FIGUERES: Thank you very much, Christiane.

AMANPOUR: Now this must be the culmination of your life's work.

What makes you most optimistic and most pessimistic or fearful about COP 21?

FIGUERES: It is definitely the culmination of at least five years' work because we have been building toward regaining what I call the good global

mood on climate change, ever since Copenhagen.

And this is definitely with 150 states yesterday here, I think we can say, A, climate change is on the political agenda and there is an

extraordinarily good mood, so that's the good news.

The good news is that the context, the larger context is very positive. We have good political will. We have chefs in technology as well as in

capital markets that are already shifting. All of that is very good.

The concern then is how do we actually land this into the detailed work that needs to occur -- and that starts today -- of a legally binding text.

AMANPOUR: All right. Well, we'll wait to see how that does turn out. Obviously, one of the good pieces of news is that two-thirds of the

American people, according to the latest poll, support the idea of a climate treaty, of action on climate change.

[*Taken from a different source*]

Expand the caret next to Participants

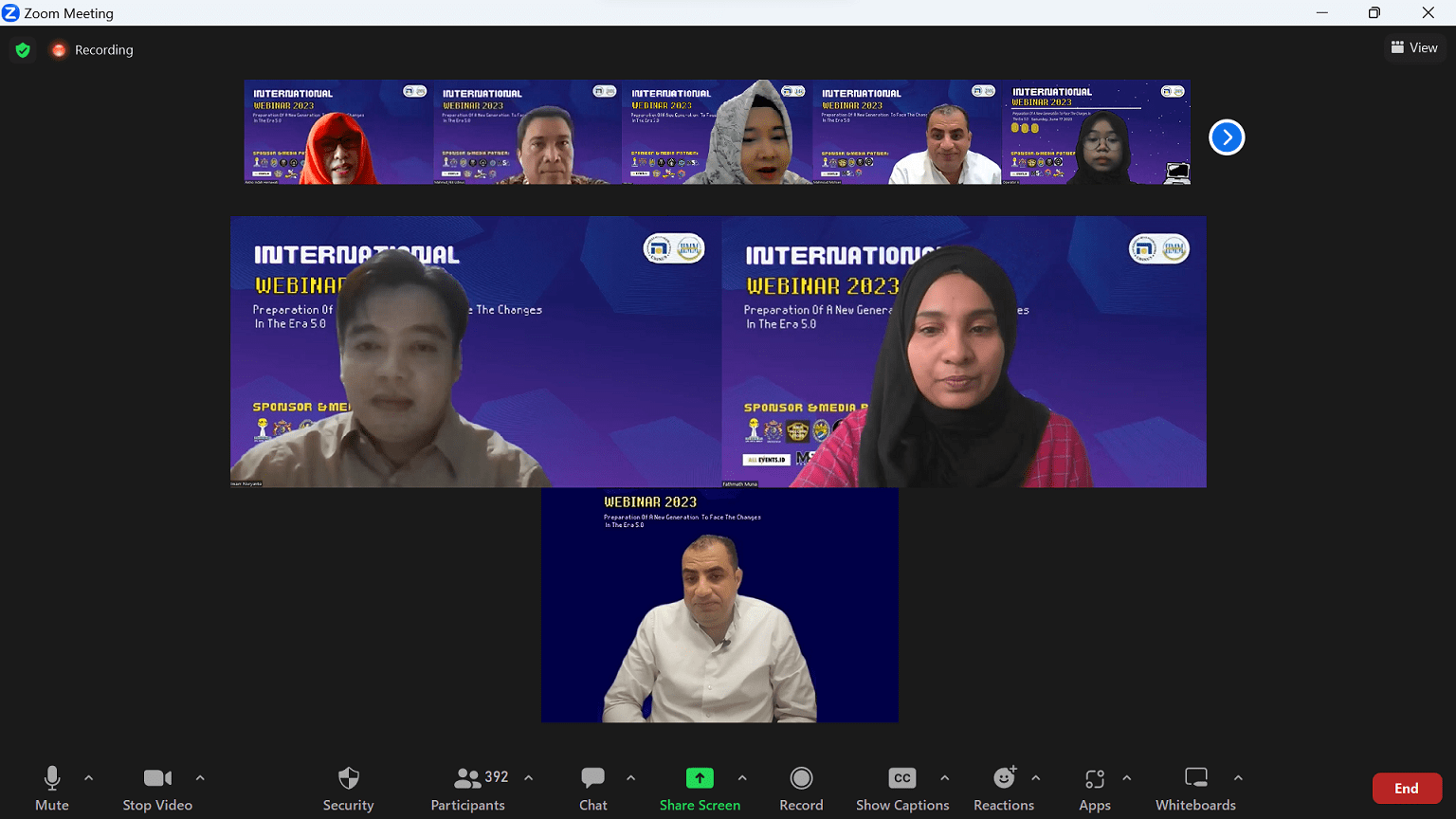pos(529,778)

But can I ask you, because you were very excited when we last talked, about the fact that China and the United States seem to be working together now,

the two biggest polluters in the world.

However, China has been emitting 17 percent more carbon than it admitted or even knew.

FIGUERES: Well, that remains to be seen if that is actually the fact. What we -- what we do know is that there is extraordinary commitment on the

part of Chinese leadership to bring their emissions down, to reduce their consumption on coal.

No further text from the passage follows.